Abreen Ali has a post at Congress.org, “‘Mocktivists’ Use Humor to Protest” reporting on recent political skits subjecting the Ku Klux Klan, a wingnut religious group and tea party protesters to measured amounts of ridicule. Here’s how the Klan protest went:
Last summer, activists dressed up as clowns to counter a Klan march in Knoxville, Tenn. For each cry of “white power” from the Klan rally, the clowns had a carefully prepared response.
“White flour?” the clowns shouted at first, throwing fistfuls of flour into the air….Later, they shouted “white flowers?” while waving flowers…Finally they yelled, “wife power” and began jumping around in wedding gowns.
The counter-protest proved popular in Knoxville and online, helping undercut the otherwise ugly imagery projected by the Klan rally.
Wearing black suits and the occasional top hat, members of Billionaires for Bush have held signs like “Wealth care, not health care” at legitimate rallies and Tea Party events…”We want to confuse people long enough that we can engage with them behind party lines,” said Marco Ceglie, a “Billionaire” based in New York.
Ceglie said the problem with traditional protests is that people stop listening once they know you are from the other side. His group, though many of their stances are liberal, aims to be nonpartisan…”We want to tap that populist anger and put it towards the real culprit,” he said.
Ali also reports on a San Francisco group protesting church homophobia, which may not have had as much impact, given the ‘preaching to the choir’ aspect of the location of their protest.
I’ve been wondering for a while why we haven’t seen much counter-protesting at the tea party events. Turns out, however, that there have been some ‘mocktivist’ protests of note, according to Ali:
Billionaires for Bush is a group of demonstrators who pretend to be wealthy bankers and CEOs arguing that people should vote for Republicans…The ruse draws attention to the role money plays in politics, the activists say.
Not sure if the scant coverage of the ‘Billionaires’ protest was due to MSM neglect, or maybe I just missed it. But there should be more significant counter-protests at tea party events. Certainly the nature of the events invite mockery, as one recent photo essay of tea party signage aptly demonstrated.

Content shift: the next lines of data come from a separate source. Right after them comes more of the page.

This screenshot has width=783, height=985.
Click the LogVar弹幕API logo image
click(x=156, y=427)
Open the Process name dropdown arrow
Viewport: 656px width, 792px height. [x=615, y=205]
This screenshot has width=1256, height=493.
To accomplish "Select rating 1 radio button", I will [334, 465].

The key thing about parody in national politics is that it has to be (a.) funny, and (b.) televised, to have a significant effect. Hence the powerful impact of Tina Fey’s parodies of Sarah Palin. It’s fun to entertain the possibility that Fey may have swung the election for Obama by making Palin a national joke, although Palin probably said enough on her own to swing a bunch of votes to the Democratic ticket.
An important caveat, however, would be that mockery is usually not beneficial coming directly from elected officials themselves, which may be why Sen. Al Franken has curbed his tart-tongued put-downs of wingnut excess. And political humor can backfore, as Ali notes, particularly if it crosses the line into mean-spirited territory.

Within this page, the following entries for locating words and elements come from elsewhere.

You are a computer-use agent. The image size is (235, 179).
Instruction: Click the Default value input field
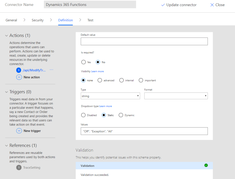(x=144, y=41)
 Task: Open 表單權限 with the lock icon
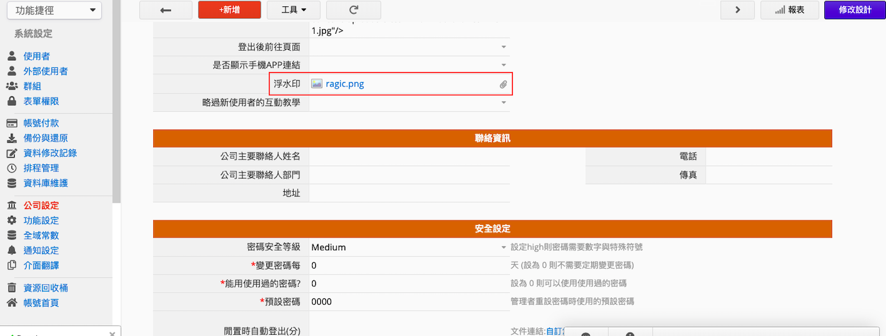point(41,101)
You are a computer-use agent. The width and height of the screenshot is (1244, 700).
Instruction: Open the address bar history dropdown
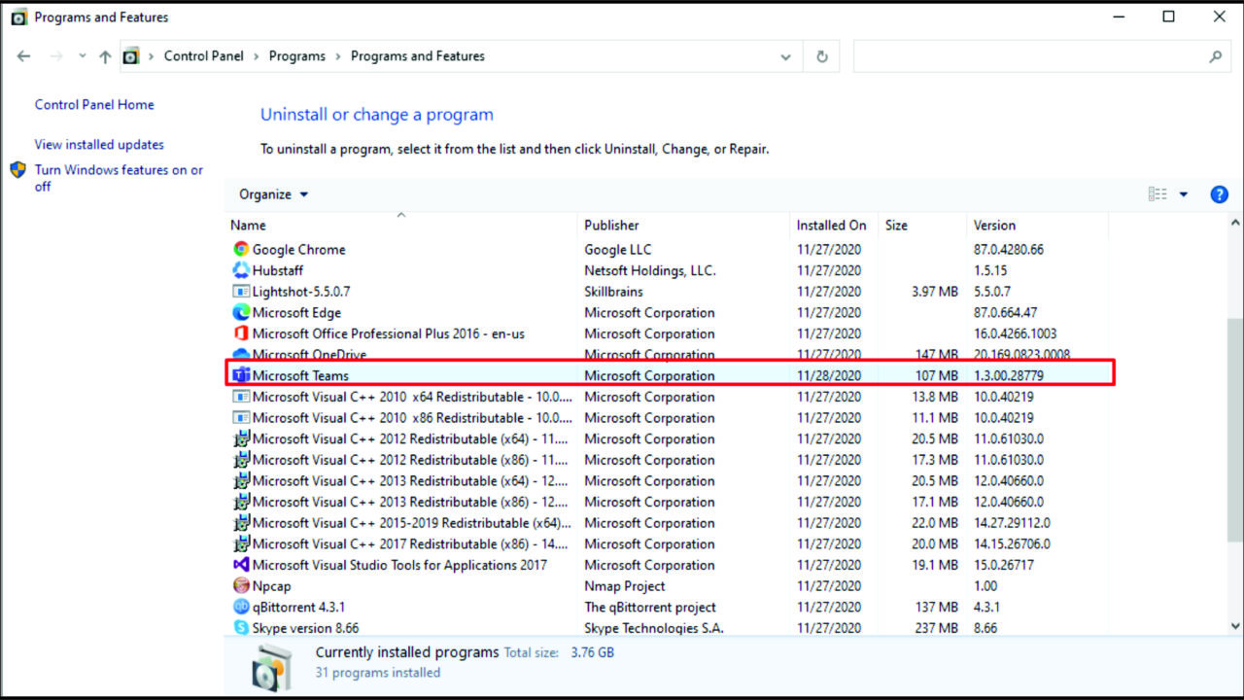[x=785, y=56]
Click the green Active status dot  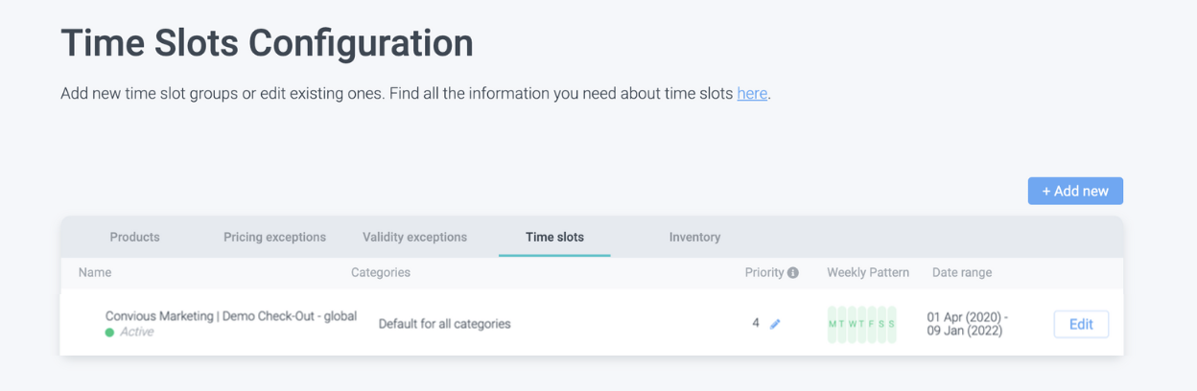(109, 333)
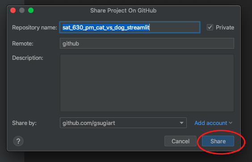Click the Description label
This screenshot has height=162, width=252.
coord(28,58)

The progressive left may have an advantage in leveraging ridicule, because the right’s rigidity invites it more often than do the ideologues of the left. The late-night talk show hosts generally strive to be even-handed with their political put-downs, and usually have a zinger or two for Democratic leaders. But the right gives them a lot more material.

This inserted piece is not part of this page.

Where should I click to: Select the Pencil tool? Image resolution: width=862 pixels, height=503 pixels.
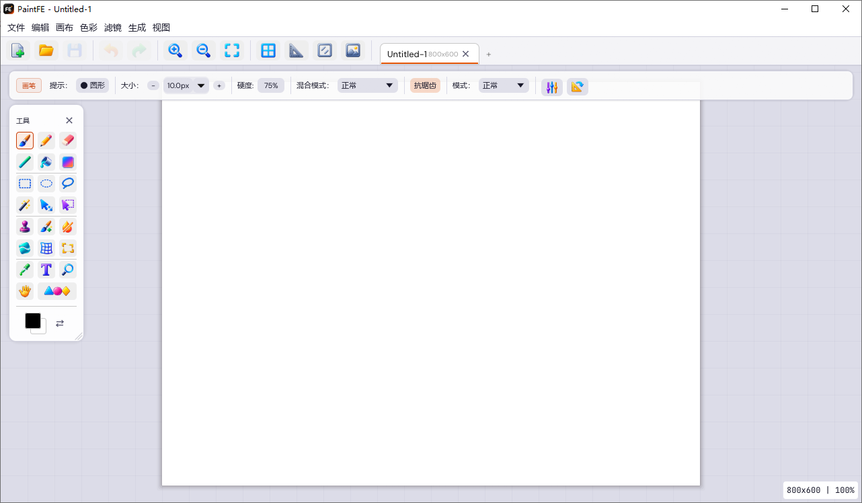(46, 141)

Perhaps the most clever goofs on Democrats come from the Washington, D.C.-based musical parody group, The Capitol Steps. But the ‘Steps’ also do hilarious skits shredding the right, so Republicans may be reluctant to call too much attention to their performances.
But the cultural right has no satirists of the caliber of Fey, John Stewart, Stephen Colbert or Bill Maher, with the exception of Dennis Miller, now a radio talk show host, who doesn’t get as much TV face time as he used to. Miller is a hawk now, but may be too much of a loose cannon for Republicans to rely on him supporting the rest of their agenda. The ranks of conservative satirists quickly grow thin after him.
The powerhouse right-wing media personalities, such as Bill O’Reilly, Sean Hannity and Rush Limbaugh are not known for their sense of humor, although Glen Beck’s over-the-top theatrics inadvertently provide many parodists with ample — make that a mother lode — of material.
Democrats have a built-in advantage when it comes to using humor in debate and media political coverage. It’s not because Democrats are smarter or more virtuous. It’s because the follies of the right are often so extravagant, that few comedians can afford to ignore them. Dem leaders should give some thought to leveraging this edge in the months ahead.